“LES CARTES MONTRENT QUE LE IIIe REICH NE POUVAIT PAS GAGNER”
L’approche spécifiquement cartographique apporte un éclairage nouveau sur le conflit, selon l’historien maître d’oeuvre de l’« Infographie de la Seconde Guerre mondiale ».
Pourquoi avoir choisi la Seconde Guerre mondiale pour cet exercice ?
Parce qu’elle s’y prête particulièrement. Tout y est massifié : l’engagement humain, la production d’armements, les batailles, les statistiques produites par les armées et les administrations. Nous avons consulté ou fait consulter – les documents soviétiques, par exemple – ces données dans des annuaires de toutes sortes, et, de plus en plus souvent, directement sur internet. Ensuite, nous les avons triées et vérifiées car, d’une source à l’autre, elles ne correspondent pas toujours.
Dans quel cas ?
La déportation politique, à Dachau, Buchenwald, Flossenbürg… Les chiffres ont été transmis à l’origine par les mouvements de résistance, sans jamais avoir été confirmés. Nous avons donc demandé aux historiens attachés à ces camps devenus des musées de nous fournir les leurs. A cette occasion, nous avons fait des découvertes, constatant par exemple qu’en 1943 la ration calorique des déportés augmente et que leur taux de mortalité baisse – provisoirement. L’explication ? Les nazis sont engagés dans la « guerre totale ». Ils ont besoin de bras pour soutenir l’effort de guerre. Donc de prisonniers mieux nourris…
Quels sont les sujets plus difficiles à illustrer ?
Les sujets qualitatifs comme « la défaite de la démocratie en Europe ». Finalement, nous avons distingué les pays selon la nature du régime – autoritaire, totalitaire, démocratique… –, signalé la présence de partis extrémistes, de fortes minorités nationales et de législations antisémites. Avez-vous rencontré des surprises ?
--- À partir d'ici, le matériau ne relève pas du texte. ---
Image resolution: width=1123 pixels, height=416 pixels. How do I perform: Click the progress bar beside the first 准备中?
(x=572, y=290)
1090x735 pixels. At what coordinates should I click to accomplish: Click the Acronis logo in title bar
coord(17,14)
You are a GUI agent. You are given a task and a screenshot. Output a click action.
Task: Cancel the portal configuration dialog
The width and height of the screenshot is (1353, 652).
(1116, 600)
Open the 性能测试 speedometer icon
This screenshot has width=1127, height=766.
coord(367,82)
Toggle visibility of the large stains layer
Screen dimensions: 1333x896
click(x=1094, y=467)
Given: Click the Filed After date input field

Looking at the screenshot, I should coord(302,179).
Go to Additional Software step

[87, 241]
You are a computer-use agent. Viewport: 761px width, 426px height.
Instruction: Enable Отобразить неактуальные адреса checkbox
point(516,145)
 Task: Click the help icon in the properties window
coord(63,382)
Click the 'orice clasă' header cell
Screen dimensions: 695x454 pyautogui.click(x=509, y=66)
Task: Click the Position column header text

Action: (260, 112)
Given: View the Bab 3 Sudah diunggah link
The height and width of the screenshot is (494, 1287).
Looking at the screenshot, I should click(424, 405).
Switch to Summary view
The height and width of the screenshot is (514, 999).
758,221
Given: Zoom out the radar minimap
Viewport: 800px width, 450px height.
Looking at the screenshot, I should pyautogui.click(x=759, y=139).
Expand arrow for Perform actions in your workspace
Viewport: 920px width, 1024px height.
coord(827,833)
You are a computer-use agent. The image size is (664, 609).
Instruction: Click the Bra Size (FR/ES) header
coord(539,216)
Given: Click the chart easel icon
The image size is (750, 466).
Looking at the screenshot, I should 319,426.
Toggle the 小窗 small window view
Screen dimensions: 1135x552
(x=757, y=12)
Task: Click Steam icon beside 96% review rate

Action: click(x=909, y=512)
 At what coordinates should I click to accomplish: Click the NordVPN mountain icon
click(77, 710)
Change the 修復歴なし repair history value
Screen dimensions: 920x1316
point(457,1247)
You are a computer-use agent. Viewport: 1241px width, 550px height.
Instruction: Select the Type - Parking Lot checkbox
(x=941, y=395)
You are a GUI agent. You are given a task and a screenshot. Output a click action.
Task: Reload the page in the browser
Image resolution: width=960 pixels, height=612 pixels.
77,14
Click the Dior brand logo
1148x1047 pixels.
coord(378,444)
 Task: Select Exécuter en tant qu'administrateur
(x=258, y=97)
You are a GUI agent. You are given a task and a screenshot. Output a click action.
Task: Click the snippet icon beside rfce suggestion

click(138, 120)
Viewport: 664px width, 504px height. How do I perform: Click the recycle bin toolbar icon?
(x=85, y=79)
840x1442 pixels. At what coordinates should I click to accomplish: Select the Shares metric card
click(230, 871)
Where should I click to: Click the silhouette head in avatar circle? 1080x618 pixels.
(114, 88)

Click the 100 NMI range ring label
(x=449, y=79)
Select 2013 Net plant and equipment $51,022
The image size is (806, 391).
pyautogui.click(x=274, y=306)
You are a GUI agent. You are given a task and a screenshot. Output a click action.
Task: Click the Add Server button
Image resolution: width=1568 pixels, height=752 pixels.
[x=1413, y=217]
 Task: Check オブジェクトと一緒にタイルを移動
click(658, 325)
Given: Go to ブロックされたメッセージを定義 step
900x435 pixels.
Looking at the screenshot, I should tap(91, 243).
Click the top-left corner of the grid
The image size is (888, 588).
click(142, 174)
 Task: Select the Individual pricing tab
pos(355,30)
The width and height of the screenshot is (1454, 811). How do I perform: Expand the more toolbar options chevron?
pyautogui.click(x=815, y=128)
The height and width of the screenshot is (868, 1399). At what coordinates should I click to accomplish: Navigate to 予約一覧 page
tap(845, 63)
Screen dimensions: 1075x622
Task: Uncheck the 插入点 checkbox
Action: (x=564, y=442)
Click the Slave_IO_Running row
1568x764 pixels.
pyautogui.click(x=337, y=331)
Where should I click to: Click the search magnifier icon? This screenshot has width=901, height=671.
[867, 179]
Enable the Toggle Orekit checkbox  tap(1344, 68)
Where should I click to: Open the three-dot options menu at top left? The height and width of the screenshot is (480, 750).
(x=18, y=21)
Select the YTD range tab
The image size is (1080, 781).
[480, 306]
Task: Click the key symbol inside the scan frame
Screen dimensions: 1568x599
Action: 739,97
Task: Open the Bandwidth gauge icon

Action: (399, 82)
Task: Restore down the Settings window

Plutôt des changements de perspective. Dans ses Mémoires, Churchill écrit que la bataille de l’Atlantique est « le seul péril » qu’il ait vraiment craint. En s’attaquant aux cargos et pétroliers, les U-Boote visent à étouffer l’économie britannique et empêcher un débarquement allié. L’âpreté des combats est indéniable : les Alliés perdent plus de 2 000 navires et 30 000 marins de commerce ; le Reich, 25 000 sous-mariniers à bord de 700 navires. Pourtant, les statistiques indiquent que la grande majorité des convois traversent l’océan sans être attaqués. Et, à partir de la mi-1943, grâce aux bombardiers équipés de radars et de nouvelles munitions, le nombre de sous-marins allemands coulés explose, alors que la production américaine de navires s’envole. Le Reich ne pouvait pas gagner.
L’équation pétrolière prend aussi un tout autre relief avec vos infographies…
C’est dans ce domaine que la défaite de l’Axe se lit de la façon la plus nette. Le Reich a beau se lancer dans la production d’essence synthétique à partir du charbon, celle-ci n’assurera pas plus de 40 % de ses besoins. Mussolini dispose d’une belle marine, mais il dépend du mazout des Etats-Unis. Le Japon aussi, et ses stocks sont vulnérables aux bombardements. Certes, Tokyo s’empare des puits des Indes néerlandaises (Sumatra, Java) et de Bornéo, mais les sous-marins américains envoient par le fond son trafic pétrolier. Là encore, les cartes sont sans équivoque.